Hussain is hardly critical of Shankar’s achievements. In fact, Hussain’s celebrated father, tabla master Ustad Alla Rakha, performed extensively with Shankar. Their landmark concerts at Woodstock and the Monterey Pop Festival helped introduce Indian classical music to young American pop audiences in the late ‘60s. Hussain played with Shankar, as well. One of their collaborative performances was beautifully chronicled on the 1995 recording “Concert for Peace: Royal Albert Hall.”
“Since the 1980s, other Indian classical musicians have been traveling the length and breadth of this planet, performing on a regular basis and building their own followings,” Hussain said. “They have helped cultivate listeners whose knowledge of Indian music was still growing.
“Shivkumar Sharma is one of those musicians who, over the past 25 years, traveled all over the world. Today, when he and I get together, it becomes a special collaboration that performs Indian classical music as opposed to just a concert with a main artist and his accompanist.”
Performances by the duo also highlight how complementary the santoor’s delicacy can be to the tabla’s rubbery, hand-drum resonance and wild variance of pitch. On a 1993 concert album, “Rageshiri,” Sharma and Hussain create harmony that is light, immensely melodic and ultimately contemplative.
“Shivkumar Sharma started his career as a tabla player. So he understands the repertoire of the tabla and therefore knows how to react to what a tabla player is doing,” Hussain said. “Also, the santoor is not only a melodic instrument, it’s a rhythmic instrument. So they both work very well together.”
But beyond the instruments’ compatibility is the friendship that has developed between Sharma and Hussain.
“We have been playing together, really, since we started our careers,” Hussain said. “I was 14, and he was 25. We sort of grew up together in this world of music.
“We come from the same region of India, which is Kashmir. So our basic way of life, even the language we speak, is very similar. There is a special kinship there.”
The projects Hussain has explored since performing and teaching in the United States have further developed the vocabulary and the visibility of Indian classical music
For example, when McLaughlin, the guitarist, unplugged from the fusion-savvy Mahavishnu Orchestra in the mid-‘70s, he turned to Indian music and enlisted Hussain in an acoustic ensemble called Shakti. One of Grateful Dead drummer Hart’s most beloved and ongoing projects, Planet Drum, has long counted Hussain as a member. The percussionists also earned a Grammy Award in February for the album “Global Drum Project,” a collaboration with Sikiru Adepoju and Giovanni Hidalgo. There was also the fascinating 2006 ECM album with Lloyd and drummer Eric Harland called “Sangram” that wonderfully blurred the lines between jazz and world music.
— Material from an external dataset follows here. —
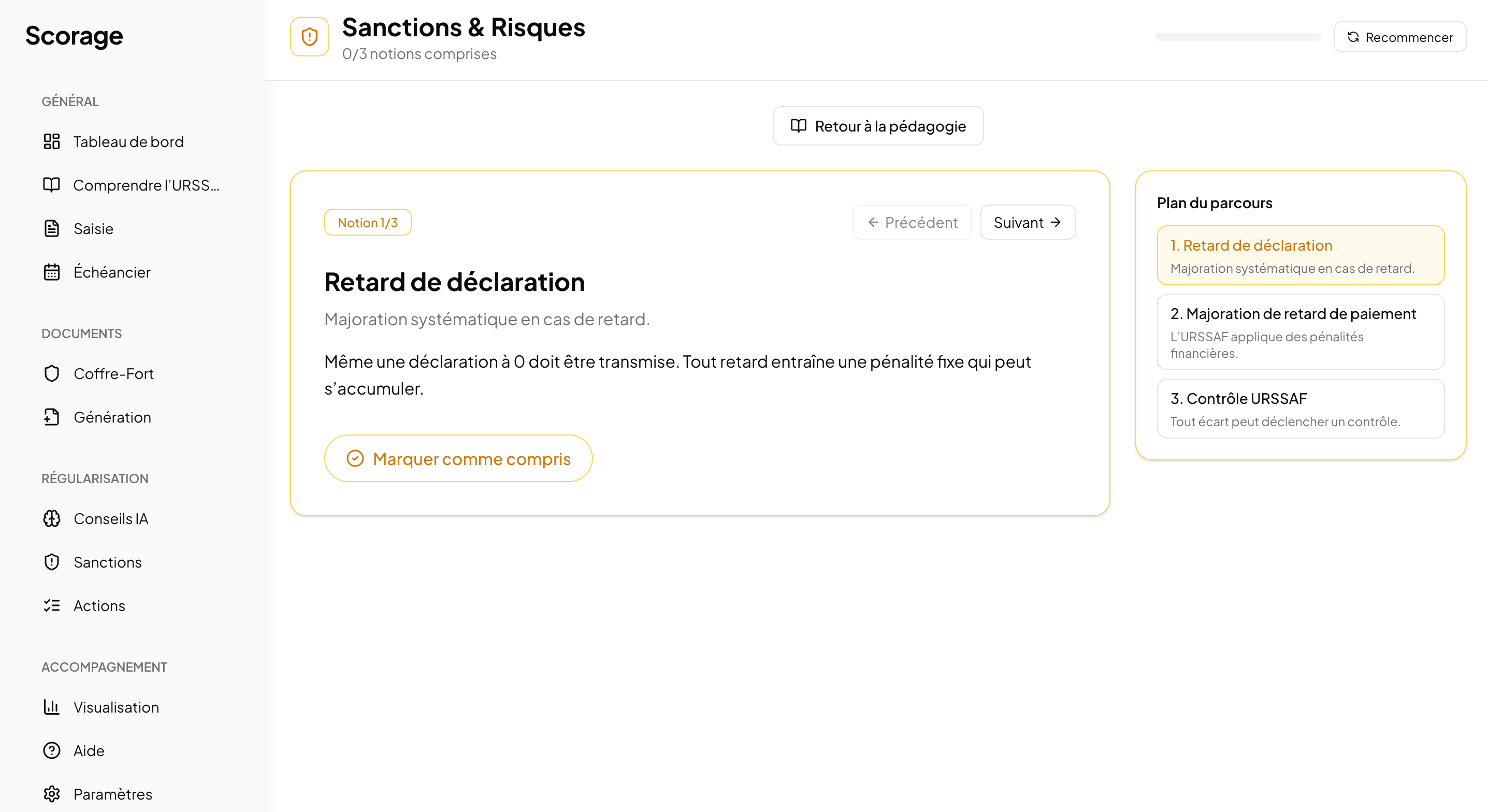
Task: Click the Saisie document icon
Action: click(x=52, y=228)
“The thing is, there is so much music out there in this world,” Hussain said. “It’s impossible to be able to partake in all of it, to be part of it, in one lifetime. But I’ve been lucky that I’m continually contacted and befriended by some great musicians of different traditions. Bela Fleck is one of them. Charles Lloyd is one of them. So this seems to be like another phase in my life where there are all these incredible musicians that are taking me under their wings.
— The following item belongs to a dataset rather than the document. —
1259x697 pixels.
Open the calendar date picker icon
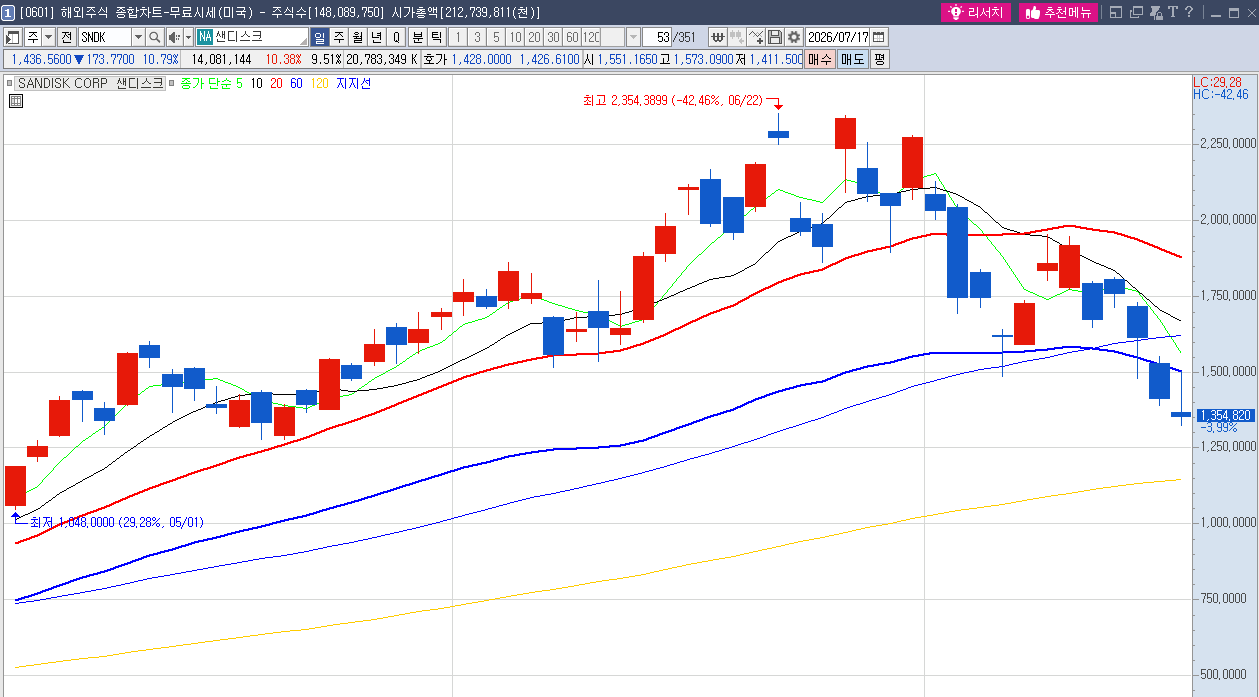[x=879, y=37]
“But even though all these new contacts and collaborations are happening, my old ones haven’t just dropped off the grid. I’m still working with John McLaughlin. I’m still working with Mickey Hart. I’m still working with Shivkumar Sharma. And I’m now getting a better chance of being able to interact with them in a way where I can actually offer more support and better conversation than I could when I was just a young punk wanting to impress everybody.”